决策边界 - Decision Boundary
逻辑回顾算法也有系数和截距,这些theta的值有什么几何意义呢?
逻辑回归算出每个样本的概率 $\hat p$, $\hat p$ 的值以0.5为界, >= 0.5判定为1, < 0.5 判定为0. 所以0.5对应着决策边界, 0.5意味着 $\theta^T\cdot x_b = 0$, 这个点被称为决策边界。
对于$X$有2个特征的情况:
$$\theta_0 + \theta_1 x_1 + \theta_2 x_2 = 0$$
$$x_2 = \frac {-(\theta_0 + \theta_1 x_1)} {\theta_2}$$
鸢尾花数据集2个特征情况下的决策边界:
import numpy as np
import matplotlib.pyplot as plt
import sys
sys.path.append(r'C:\\N-20KEPC0Y7KFA-Data\\junhuawa\\Documents\\00-Play-with-ML-in-Python\\Jupyter')
import playML
from playML.LogisticRegression import LogisticRegression
log_reg = LogisticRegression()
from sklearn import datasets
iris = datasets.load_iris()
X = iris.data
y = iris.target
X = X[y<2, :2]#因为逻辑回归只能做二分类,所以只取前2种数据
y = y[y < 2]
from sklearn.model_selection import train_test_split
X_train, X_test, y_train, y_test = train_test_split(X, y, random_state=666)
log_reg.fit(X_train, y_train)
theta0 = log_reg.intercept_
theta1 = log_reg._theta[1]
theta2 = log_reg._theta[2]
x2 = (-theta0 - theta1 * X[:, 0])/theta2
plt.scatter(X[y==0, 0], X[y==0, 1], color='r')
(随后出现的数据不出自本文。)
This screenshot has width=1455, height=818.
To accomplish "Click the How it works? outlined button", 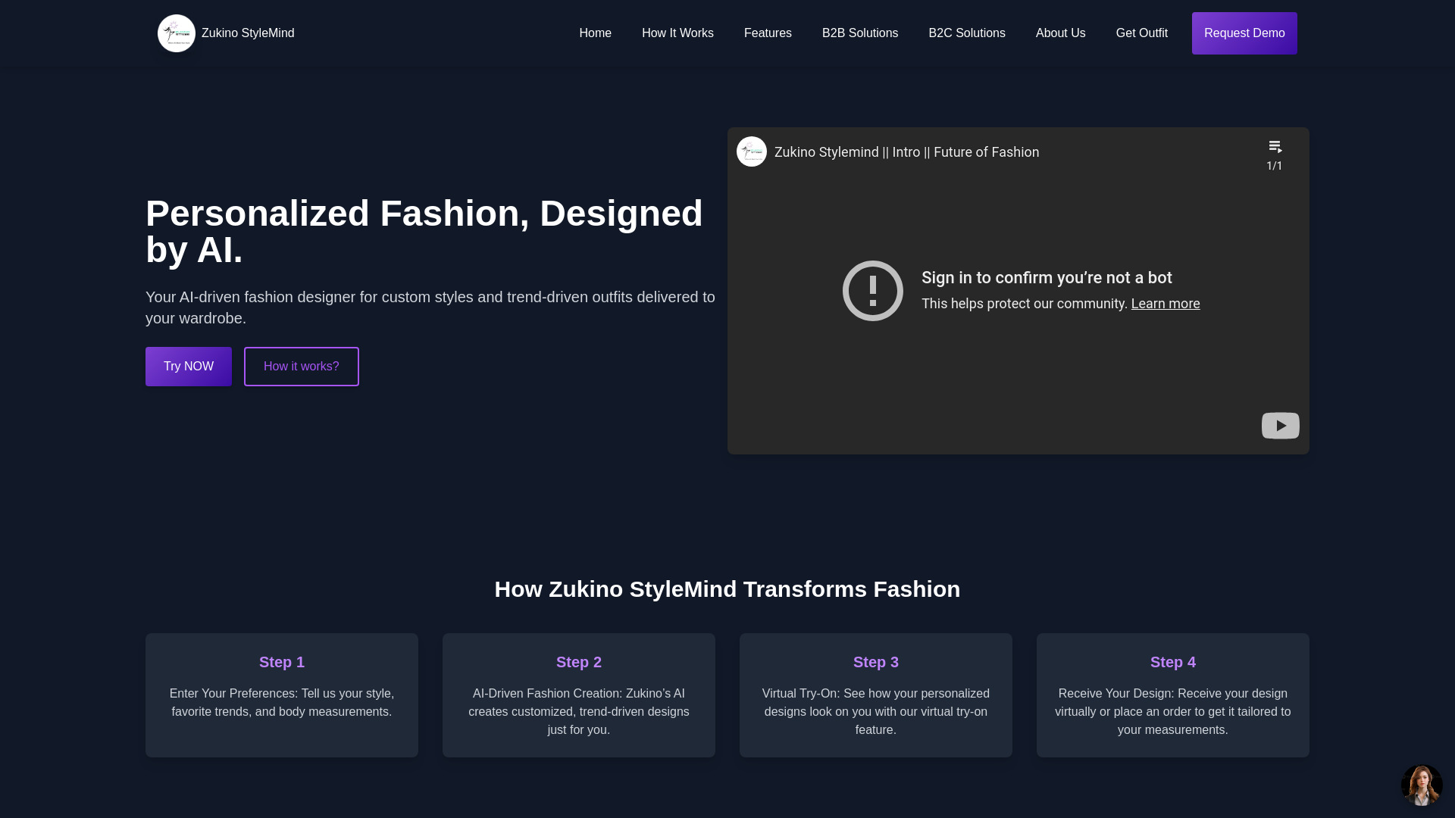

plt.scatter(X[y==1, 0], X[y==1, 1], color='b')
plt.plot(X[:, 0], x2)
如果只显示测试数据的话,可以看到2种类型的点被边界完美区分,所以测试score = 1.0.
不规则的决策边界绘制方法: kNN 算法也是分类算法,也有决策边界,只是它的决策边界不是一条直线。这种不规则边界可以用下面 plot_decision_boundary()函数来绘制:
def plot_decision_boundary(model, axis):
x0, x1 = np.meshgrid(
np.linspace(axis[0], axis[1], int((axis[1] - axis[0])*100)).reshape(-1, 1),
np.linspace(axis[2], axis[3], int((axis[3] - axis[2])*100)).reshape(-1, 1)
)
X_new = np.c_[x0.ravel(), x1.ravel()]
y_predict = model.predict(X_new)
zz = y_predict.reshape(x0.shape)
from matplotlib.colors import ListedColormap
custom_cmap = ListedColormap(['#EF9A9A', '#FFF59D', '#90CAF9'])
plt.contourf(x0, x1, zz, cmap=custom_cmap)
对于kNN 分类算法,使用默认n_neighbors时得到的决策边界如下:
from sklearn.neighbors import KNeighborsClassifier
knn_clf = KNeighborsClassifier()
knn_clf.fit(X, y)
plot_decision_boundary(knn_clf, axis=[4, 7.5, 1.5, 4.5])
plt.scatter(X[y==0, 0], X[y==0, 1], color='r')
plt.scatter(X[y==1, 0], X[y==1, 1], color='b')
如果用2维特征样本分类3种鸢尾花, 使用默认n_neighbors, 过拟合明显:
X = iris.data[:, :2]
y = iris.target
knn_clf_all = KNeighborsClassifier()
knn_clf_all.fit(X, y)
plot_decision_boundary(knn_clf_all, axis=[4, 8, 1.5, 4.5])
plt.scatter(X[y==0, 0], X[y==0, 1])
plt.scatter(X[y==1, 0], X[y==1, 1])
plt.scatter(X[y==2, 0], X[y==2, 1])
当我们将n_neighbors增大到50时:
knn_clf_50 = KNeighborsClassifier(n_neighbors = 50)
knn_clf_50.fit(X, y)
plot_decision_boundary(knn_clf_50, axis=[4, 8, 1.5, 4.5])
plt.scatter(X[y==0, 0], X[y==0, 1])
plt.scatter(X[y==1, 0], X[y==1, 1])
plt.scatter(X[y==2, 0], X[y==2, 1])
结论: 对于kNN算法,k的值越大,模型越简单,越不容易过拟合。